The second West Indian example is more recent and more striking. It is the case of Martinique. When bourgeois France collapsed before the blitzkrieg, the Martinique Negroes awoke to world politics. They had to choose. The local government declared for Vichy; Roosevelt naturally wanted them to declare for de Gaulle. That would have enabled Britain to get the planes intended for France which were bottled up in the island and which might get to Hitler. But the Martinique Negroes, as PM’s special correspondent found out after an investigation, wanted neither Petain nor de Gaulle. They didn’t want America either, for French Negroes detest American race prejudice. The Negroes were overwhelming for an independent Martinique in a pan-American federation. They do not know it as yet but they will get independence of any value only under socialism.
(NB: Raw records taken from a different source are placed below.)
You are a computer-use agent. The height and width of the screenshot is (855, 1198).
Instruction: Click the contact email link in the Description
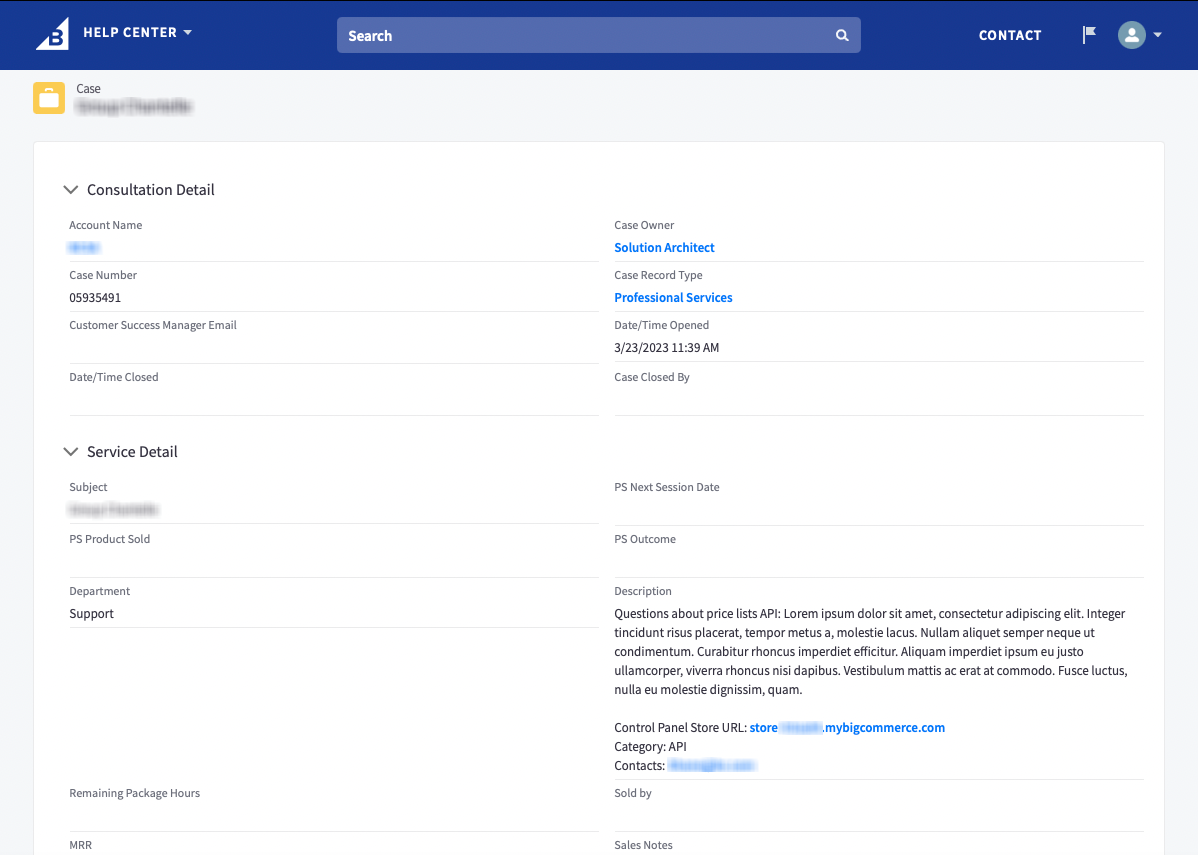[711, 765]
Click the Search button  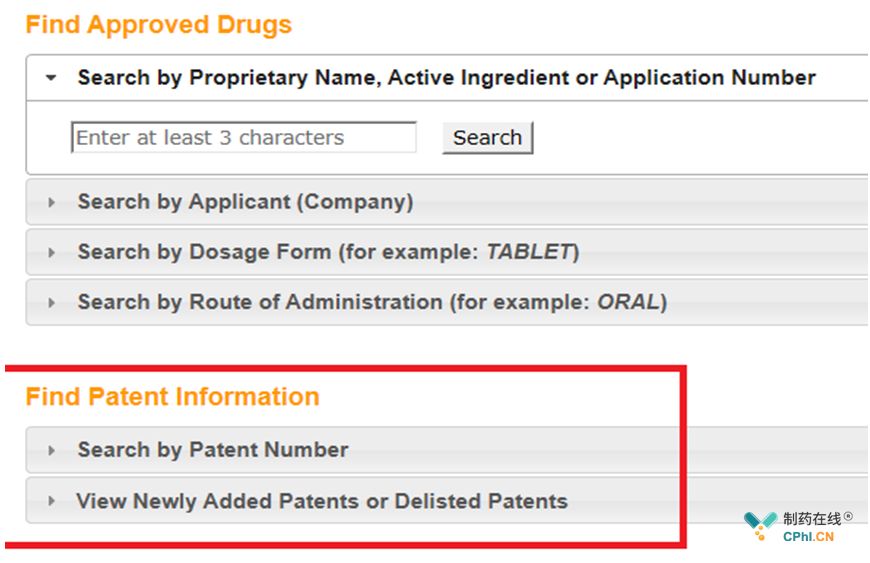[487, 138]
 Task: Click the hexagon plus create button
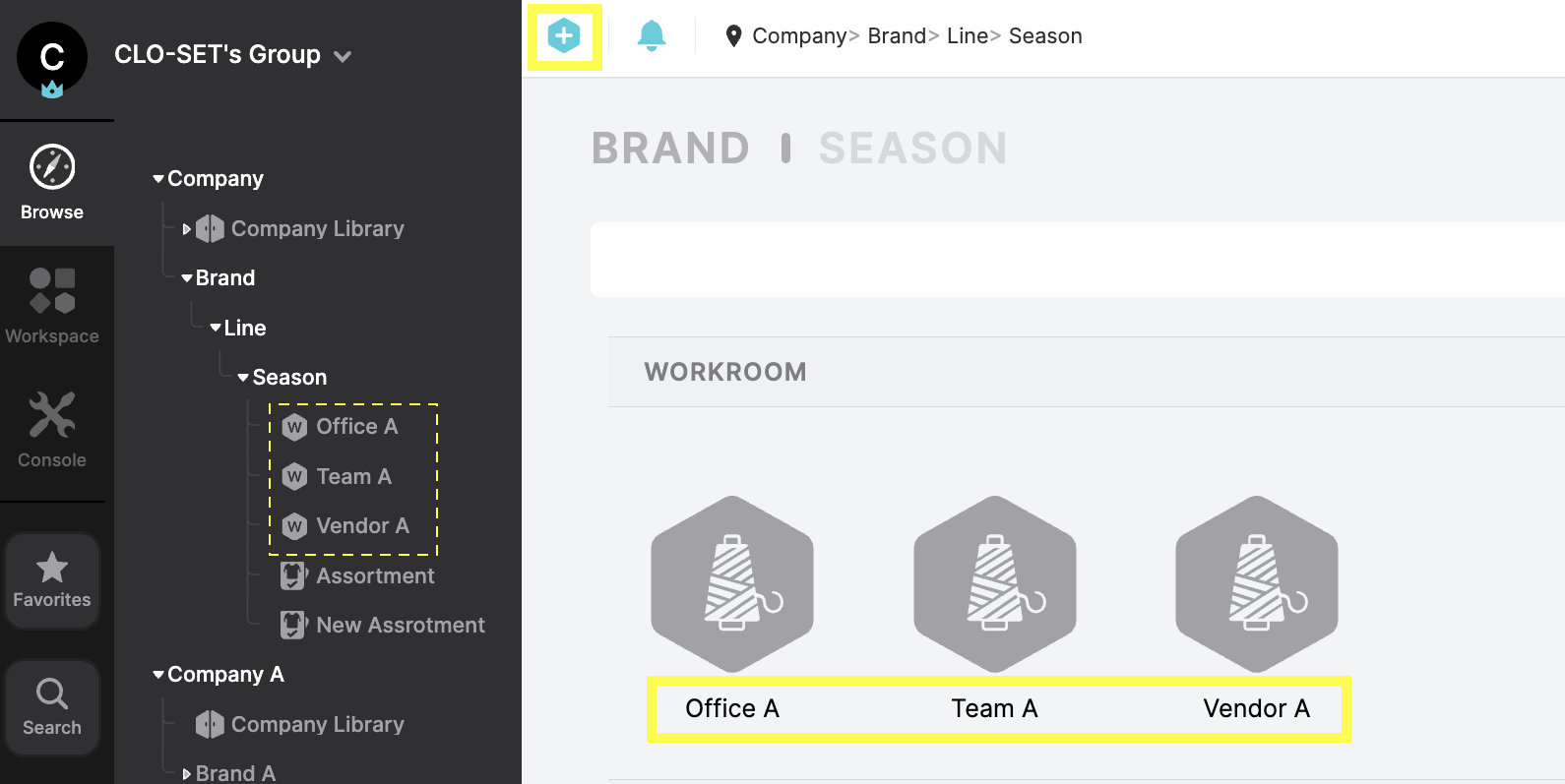click(564, 36)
Nationalism has not been strong in the West Indies, least of all in the French colonies. The Negro population thinks in terms of dominion status. Suddenly events in Europe faced these somewhat isolated Negroes with what seems to be two alternatives. They chose a third almost overnight. Who doubts that if given a lead they will fight for it and sweep their oppressors into the sea?
Let us sum up. We face alternatives of socialism or an increasing barbarism. The solution of the problem requires, among other things, the release of the productivity of a billion colonials, among whom there are 150 million exploited Negroes. Their release necessitates the overthrow of capitalist wage slavery ... Having gained nothing but misery from capitalism, they are ready to fight it, instinctively, as a man is always ready to throw off someone who is sitting on his back and squeezing his life away.
The Negroes try to organize themselves and must be aided in their attempts to prepare a striking force. The decisive battles will be fought in the great centers of capitalist production, by the advanced and organized workers. There can be no lasting victory anywhere without victory there. But as we calculate forces and estimate chances let us remember that all those millions of colonials, and among them the Negroes, are our potential allies, who need only the stimulus of our own action and the sight of some representatives of the western proletariat ready to fight with them. They can fight without that, but with it they are invincible. It is true of Africa, it is true of the West Indies and it is true also of our own “colonial” South.